== EXERCISE DETAILS ==
Locate, in the data below, the line that contains "Instruction: Toggle the Test location filter" and the line that contains "The width and height of the screenshot is (800, 363)."; reproduce exactly those two lines and every line between them, nothing more.

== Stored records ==

◇ ◇ ◇ ◇ ◇

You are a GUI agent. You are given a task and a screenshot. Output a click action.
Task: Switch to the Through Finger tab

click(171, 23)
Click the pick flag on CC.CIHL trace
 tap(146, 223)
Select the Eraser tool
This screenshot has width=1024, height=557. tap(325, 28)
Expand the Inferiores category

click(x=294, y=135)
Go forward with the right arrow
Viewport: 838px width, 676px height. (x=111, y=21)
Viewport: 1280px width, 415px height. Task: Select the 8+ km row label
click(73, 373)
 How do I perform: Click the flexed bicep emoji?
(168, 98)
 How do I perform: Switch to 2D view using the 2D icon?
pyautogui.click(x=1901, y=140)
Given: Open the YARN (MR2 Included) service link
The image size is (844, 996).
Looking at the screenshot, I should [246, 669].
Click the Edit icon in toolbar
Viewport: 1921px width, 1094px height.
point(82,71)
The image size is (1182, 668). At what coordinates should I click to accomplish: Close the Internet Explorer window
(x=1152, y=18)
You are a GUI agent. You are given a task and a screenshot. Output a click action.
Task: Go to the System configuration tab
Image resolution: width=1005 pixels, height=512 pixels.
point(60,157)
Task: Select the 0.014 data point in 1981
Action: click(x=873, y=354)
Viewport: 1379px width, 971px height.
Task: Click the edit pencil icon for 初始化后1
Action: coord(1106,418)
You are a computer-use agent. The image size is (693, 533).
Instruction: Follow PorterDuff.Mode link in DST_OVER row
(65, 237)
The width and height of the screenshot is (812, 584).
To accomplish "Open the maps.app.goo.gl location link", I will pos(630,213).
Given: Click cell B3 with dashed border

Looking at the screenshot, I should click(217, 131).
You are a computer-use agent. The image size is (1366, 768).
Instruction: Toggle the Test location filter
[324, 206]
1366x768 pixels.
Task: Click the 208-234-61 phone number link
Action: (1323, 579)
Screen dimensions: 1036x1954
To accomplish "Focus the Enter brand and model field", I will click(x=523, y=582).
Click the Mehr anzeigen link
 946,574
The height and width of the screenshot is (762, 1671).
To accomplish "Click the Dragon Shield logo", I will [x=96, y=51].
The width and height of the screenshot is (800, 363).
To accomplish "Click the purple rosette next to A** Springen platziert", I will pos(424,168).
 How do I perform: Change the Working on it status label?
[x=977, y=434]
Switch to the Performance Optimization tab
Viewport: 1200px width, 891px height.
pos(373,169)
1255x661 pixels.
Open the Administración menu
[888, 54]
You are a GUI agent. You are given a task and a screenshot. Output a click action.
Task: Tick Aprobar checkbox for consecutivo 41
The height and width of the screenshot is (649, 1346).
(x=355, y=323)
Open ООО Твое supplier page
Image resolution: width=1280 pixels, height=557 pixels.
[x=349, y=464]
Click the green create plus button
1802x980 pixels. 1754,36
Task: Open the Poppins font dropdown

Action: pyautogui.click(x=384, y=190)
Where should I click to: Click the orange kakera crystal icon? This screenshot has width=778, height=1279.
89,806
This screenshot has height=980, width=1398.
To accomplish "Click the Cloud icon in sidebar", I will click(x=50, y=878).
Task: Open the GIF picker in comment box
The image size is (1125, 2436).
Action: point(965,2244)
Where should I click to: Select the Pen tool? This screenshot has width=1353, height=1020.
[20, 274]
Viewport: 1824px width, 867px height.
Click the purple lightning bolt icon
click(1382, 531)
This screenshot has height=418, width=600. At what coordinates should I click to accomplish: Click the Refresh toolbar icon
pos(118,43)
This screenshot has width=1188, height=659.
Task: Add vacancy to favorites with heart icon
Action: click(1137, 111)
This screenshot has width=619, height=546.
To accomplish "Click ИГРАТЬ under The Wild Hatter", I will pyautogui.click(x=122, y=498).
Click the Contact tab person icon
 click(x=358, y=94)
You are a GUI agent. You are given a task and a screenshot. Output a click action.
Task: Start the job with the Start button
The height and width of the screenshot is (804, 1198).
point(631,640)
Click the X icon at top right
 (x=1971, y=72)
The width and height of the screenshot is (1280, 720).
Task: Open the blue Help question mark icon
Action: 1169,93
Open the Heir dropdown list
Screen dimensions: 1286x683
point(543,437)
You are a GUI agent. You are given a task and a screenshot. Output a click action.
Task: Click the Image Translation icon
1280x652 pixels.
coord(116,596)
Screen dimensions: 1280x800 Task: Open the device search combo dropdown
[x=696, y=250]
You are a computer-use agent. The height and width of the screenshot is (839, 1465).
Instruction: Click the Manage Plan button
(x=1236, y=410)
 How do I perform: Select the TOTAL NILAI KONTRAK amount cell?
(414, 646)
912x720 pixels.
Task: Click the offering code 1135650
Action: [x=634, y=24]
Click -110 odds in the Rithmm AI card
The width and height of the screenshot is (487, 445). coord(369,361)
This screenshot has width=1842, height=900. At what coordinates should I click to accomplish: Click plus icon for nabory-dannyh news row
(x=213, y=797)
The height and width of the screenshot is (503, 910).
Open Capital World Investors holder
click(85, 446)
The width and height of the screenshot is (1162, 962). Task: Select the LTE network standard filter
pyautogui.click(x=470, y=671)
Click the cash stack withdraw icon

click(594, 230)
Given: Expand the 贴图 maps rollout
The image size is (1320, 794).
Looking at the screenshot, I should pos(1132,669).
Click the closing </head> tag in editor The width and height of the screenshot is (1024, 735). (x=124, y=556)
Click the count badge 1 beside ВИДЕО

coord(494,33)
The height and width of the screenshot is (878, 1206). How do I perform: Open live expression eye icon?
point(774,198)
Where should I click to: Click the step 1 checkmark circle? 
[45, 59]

◇ ◇ ◇ ◇ ◇

== RESPONSE TO THE TASK ==
Instruction: Toggle the Test location filter
[324, 206]
1366x768 pixels.
Task: Click the 208-234-61 phone number link
Action: (1323, 579)
Screen dimensions: 1036x1954
To accomplish "Focus the Enter brand and model field", I will click(x=523, y=582).
Click the Mehr anzeigen link
 946,574
The height and width of the screenshot is (762, 1671).
To accomplish "Click the Dragon Shield logo", I will [x=96, y=51].
The width and height of the screenshot is (800, 363).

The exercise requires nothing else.